Reflect on Your Skill
Test Your Skill
Using my agent-tdd skill, show me how to mock an OpenAI API call
that returns a tool call. Does my skill include:
- The correct choices[0].message.tool_calls structure?
- The function.arguments as JSON string (not parsed object)?
- The finish_reason of "tool_calls"?
Also check: does my skill cover Anthropic API mocking?
Identify Gaps
After running that prompt, ask yourself:
- Does my skill include both decorator and fixture mock styles?
- Does it show sequential response mocking with
side_effect? - Does it cover error responses (429, 500, timeout)?
- Does it explain how to verify mock calls were made?
Improve Your Skill
If you found gaps:
My agent-tdd skill needs comprehensive LLM mocking patterns.
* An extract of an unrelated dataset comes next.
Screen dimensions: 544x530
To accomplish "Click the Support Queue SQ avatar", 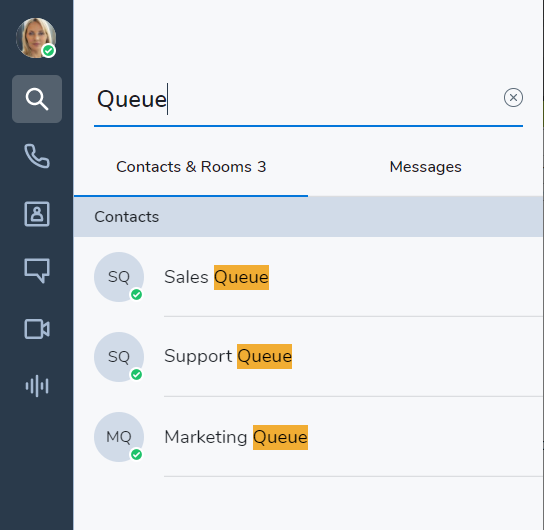I will coord(119,357).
Add:
1. OpenAI mock patterns:
- Basic completion with choices[0].message.content
- Tool calls with tool_calls array structure
- Sequential responses using side_effect list
2. Anthropic mock patterns:
- Messages API endpoint and response structure
- Tool use with content[0].type = "tool_use"
3. Error mocking:
- Rate limit (429) with Retry-After header
- Server error (500)
- Timeout using side_effect=httpx.TimeoutException
4. Call verification:
- route.called and route.call_count
- Inspecting request.content
Make sure each pattern shows the exact JSON structure required.
Your skill grows with each lesson. The mocking patterns you add now will save hours on every future agent project.